The survey of over 200 respondents from 180 different businesses across various industry sectors, found that more than 62% of organizations have experienced a security breach in the past 12 months due to exploitation of vulnerabilities in their critical software applications. The study also found that while companies feel they know the make-up and business criticality of their mixed application portfolios, there is little confidence in the security quality of their applications.

Key findings:

  • Exploitation of vulnerabilities in software is a major cause of data breaches. 62% of companies responded that they have experienced security breaches which exploited vulnerabilities in software in the last 12 months.
  • Security as part of the software development process is not widely practised. Only 34% of companies have a comprehensive SDLC (software development life cycle) process which integrates application security.
  • More than half of companies (57%) use outsourcing regularly for business critical. Yet only one third of companies require rigorous security testing before accepting and implementing code from outsourcers.
  • Only 13% of companies know the security quality of business critical applications.
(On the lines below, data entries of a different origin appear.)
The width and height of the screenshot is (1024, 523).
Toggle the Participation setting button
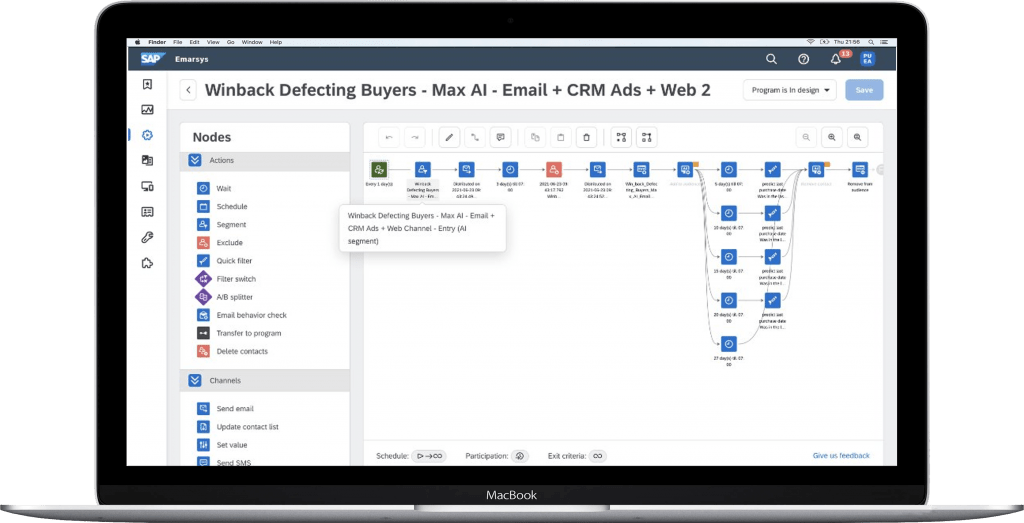click(520, 456)
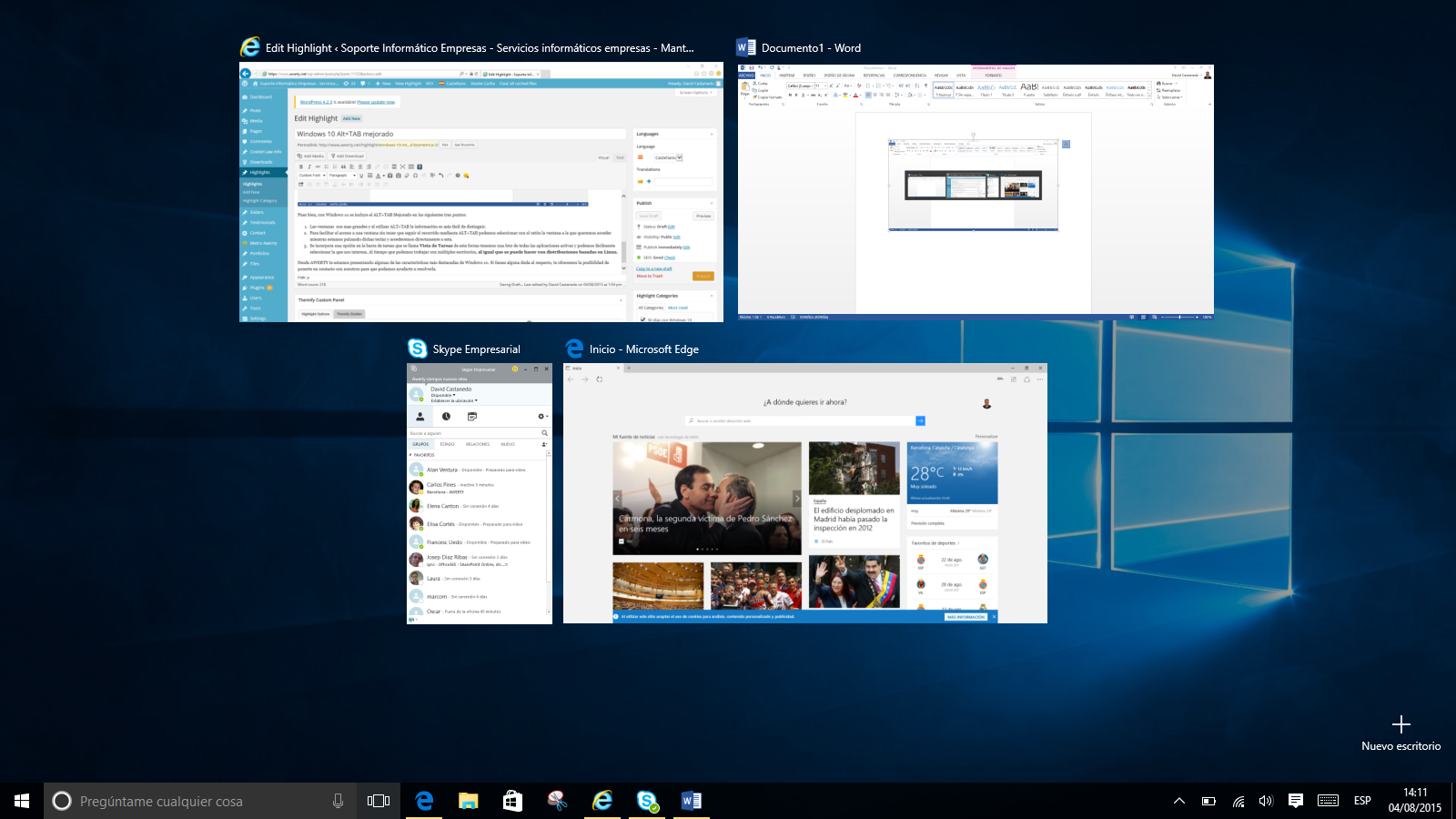Switch to the ESTADO tab in Skype
Image resolution: width=1456 pixels, height=819 pixels.
tap(448, 444)
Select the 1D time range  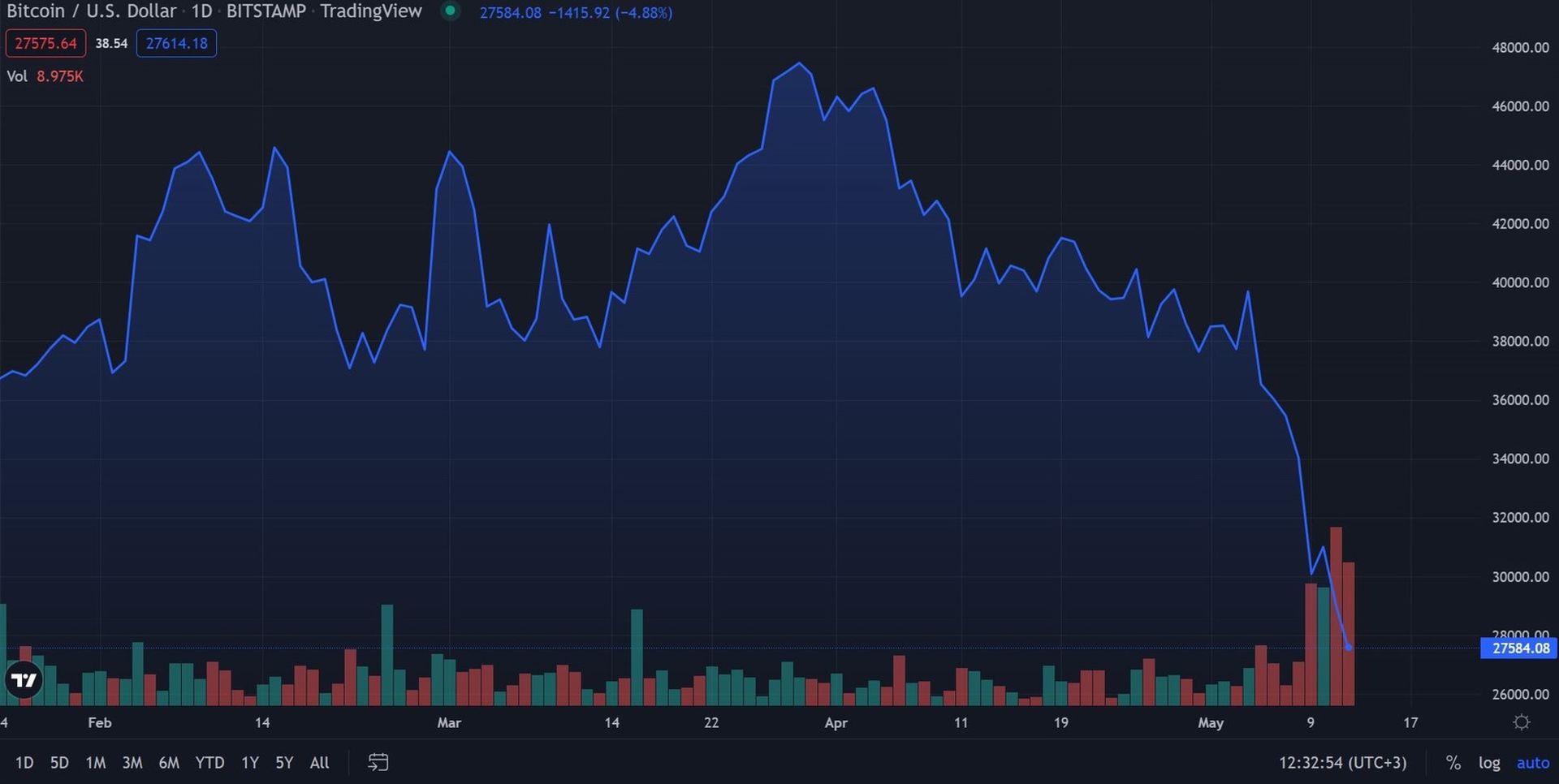click(24, 763)
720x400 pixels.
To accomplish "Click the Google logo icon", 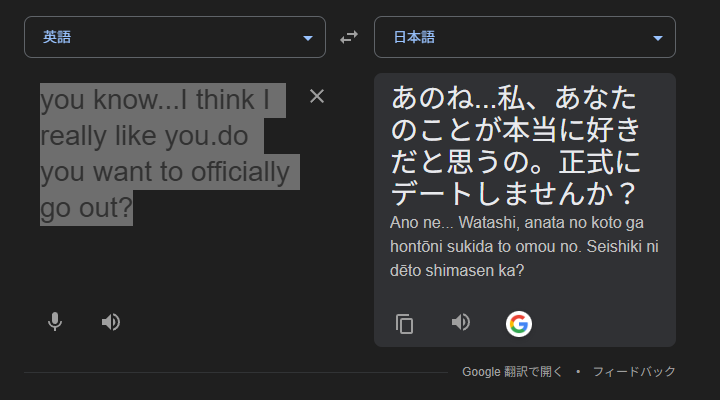I will click(518, 323).
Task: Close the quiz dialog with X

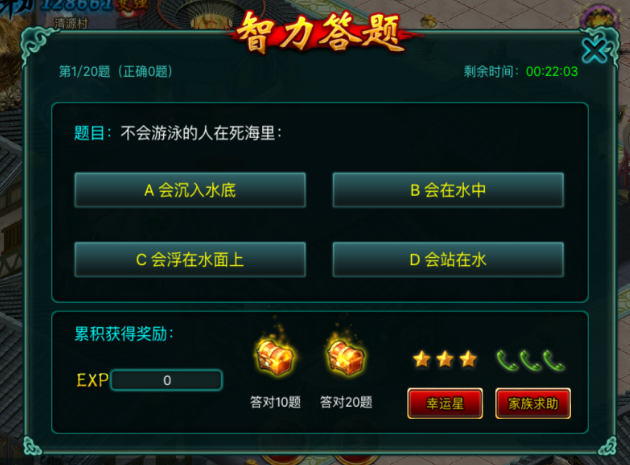Action: click(594, 51)
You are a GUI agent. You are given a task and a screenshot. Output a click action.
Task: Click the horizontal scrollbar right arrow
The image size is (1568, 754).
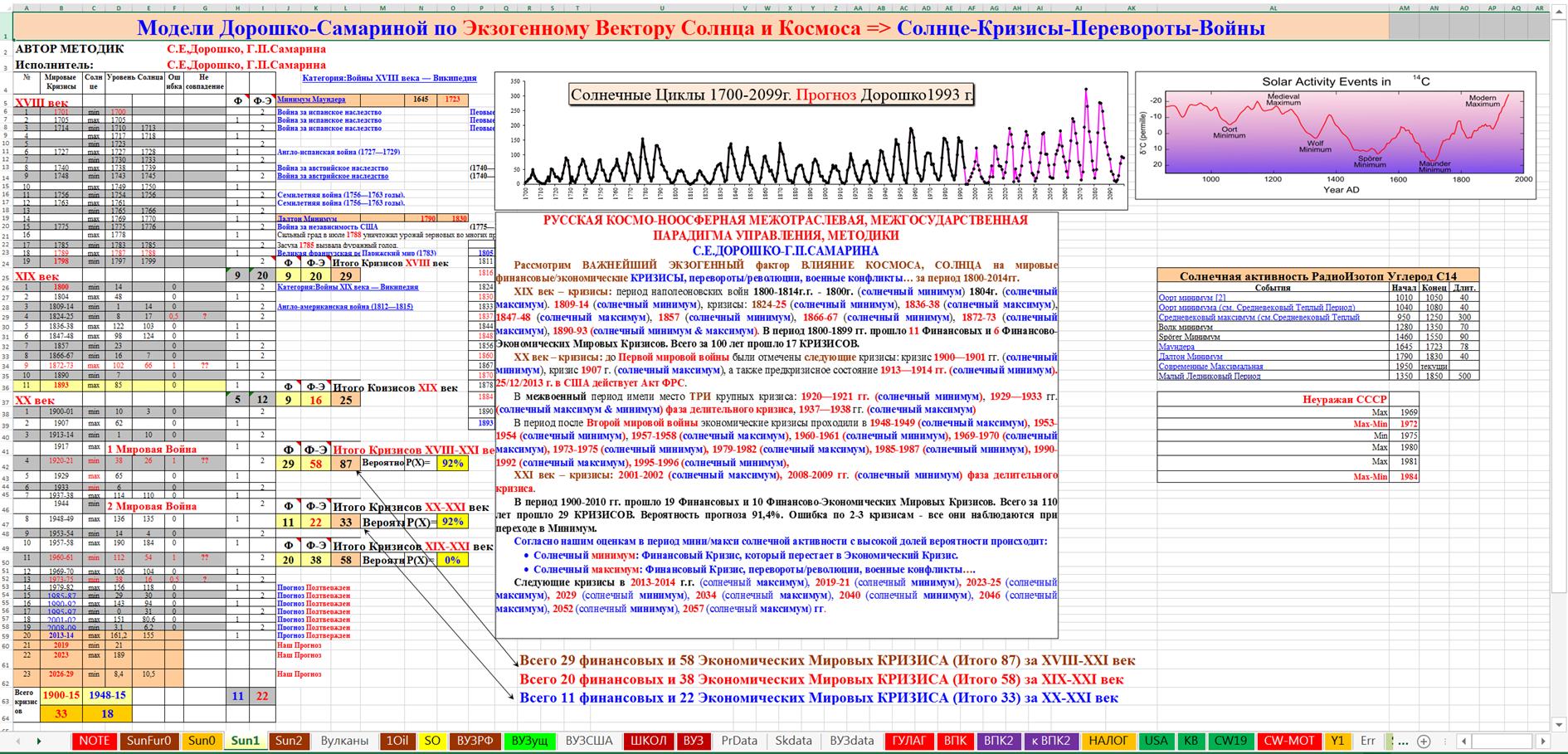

Very few respondents know the security quality of all their business applications which they deem critical to the enterprise.
  • Considering that 50% of companies are using COTS (custom-off-the-shelf software) or Outsourced code to handle sensitive data (financial information, PII, health info etc). this indicates why the risk and resultant fallout from breaches is so great.
  • Enterprises are increasing scrutiny on ISVs (independent software vendors) and outsourcers for delivering secure code. 60% of respondents stated they are actively incorporating (or have already adopted) third party security assessments as part of software procurement processes for COTS or outsourced code.
  • Most enterprises lack formal secure development training programmes. 57% of organisations don’t have systematic training programmes addressing application security training for their developers.
  • Security spending is not immune to economic conditions. 64% of respondents stated that while application security is important to them, they are struggling to meet the challenge on existing budgets.

The results of the survey were consistent between UK and US organizations. The UK uses less open source and outsourced applications extensively for business critical functions and has a lower of ratio of security personnel to developers, but the results in terms of breaches were in essence the same.